**YOUR ASSIGNMENT**
Write out the data that follows. Keep every character unchanged.

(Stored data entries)
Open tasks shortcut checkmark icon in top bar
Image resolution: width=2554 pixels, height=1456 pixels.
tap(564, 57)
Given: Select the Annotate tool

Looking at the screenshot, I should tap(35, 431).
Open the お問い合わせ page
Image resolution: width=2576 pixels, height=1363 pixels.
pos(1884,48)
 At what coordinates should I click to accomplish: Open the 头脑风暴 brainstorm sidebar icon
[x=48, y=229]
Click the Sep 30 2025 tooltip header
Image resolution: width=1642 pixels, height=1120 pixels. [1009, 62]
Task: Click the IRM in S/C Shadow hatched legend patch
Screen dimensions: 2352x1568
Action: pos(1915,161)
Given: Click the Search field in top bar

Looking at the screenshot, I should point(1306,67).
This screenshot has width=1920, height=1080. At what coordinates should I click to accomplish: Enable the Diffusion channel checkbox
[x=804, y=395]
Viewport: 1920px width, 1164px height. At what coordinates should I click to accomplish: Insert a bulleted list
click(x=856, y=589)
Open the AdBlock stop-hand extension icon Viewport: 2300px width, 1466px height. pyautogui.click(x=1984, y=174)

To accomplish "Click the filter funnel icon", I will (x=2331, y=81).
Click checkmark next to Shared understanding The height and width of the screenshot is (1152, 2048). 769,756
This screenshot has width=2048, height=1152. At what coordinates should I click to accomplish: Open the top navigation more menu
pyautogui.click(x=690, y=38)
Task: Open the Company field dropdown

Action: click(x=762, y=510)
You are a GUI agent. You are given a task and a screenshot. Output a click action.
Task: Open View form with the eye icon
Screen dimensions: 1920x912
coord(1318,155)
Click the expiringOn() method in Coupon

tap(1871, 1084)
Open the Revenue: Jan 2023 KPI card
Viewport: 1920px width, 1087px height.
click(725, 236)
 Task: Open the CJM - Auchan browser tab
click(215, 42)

**RESPONSE BELOW**
Open tasks shortcut checkmark icon in top bar
Image resolution: width=2554 pixels, height=1456 pixels.
tap(564, 57)
Given: Select the Annotate tool

Looking at the screenshot, I should tap(35, 431).
Open the お問い合わせ page
Image resolution: width=2576 pixels, height=1363 pixels.
pos(1884,48)
 At what coordinates should I click to accomplish: Open the 头脑风暴 brainstorm sidebar icon
[x=48, y=229]
Click the Sep 30 2025 tooltip header
Image resolution: width=1642 pixels, height=1120 pixels. [1009, 62]
Task: Click the IRM in S/C Shadow hatched legend patch
Screen dimensions: 2352x1568
Action: pos(1915,161)
Given: Click the Search field in top bar

Looking at the screenshot, I should point(1306,67).
This screenshot has width=1920, height=1080. At what coordinates should I click to accomplish: Enable the Diffusion channel checkbox
[x=804, y=395]
Viewport: 1920px width, 1164px height. At what coordinates should I click to accomplish: Insert a bulleted list
click(x=856, y=589)
Open the AdBlock stop-hand extension icon Viewport: 2300px width, 1466px height. pyautogui.click(x=1984, y=174)

To accomplish "Click the filter funnel icon", I will (x=2331, y=81).
Click checkmark next to Shared understanding The height and width of the screenshot is (1152, 2048). 769,756
This screenshot has width=2048, height=1152. At what coordinates should I click to accomplish: Open the top navigation more menu
pyautogui.click(x=690, y=38)
Task: Open the Company field dropdown

Action: click(x=762, y=510)
You are a GUI agent. You are given a task and a screenshot. Output a click action.
Task: Open View form with the eye icon
Screen dimensions: 1920x912
coord(1318,155)
Click the expiringOn() method in Coupon

tap(1871, 1084)
Open the Revenue: Jan 2023 KPI card
Viewport: 1920px width, 1087px height.
click(725, 236)
 Task: Open the CJM - Auchan browser tab
click(215, 42)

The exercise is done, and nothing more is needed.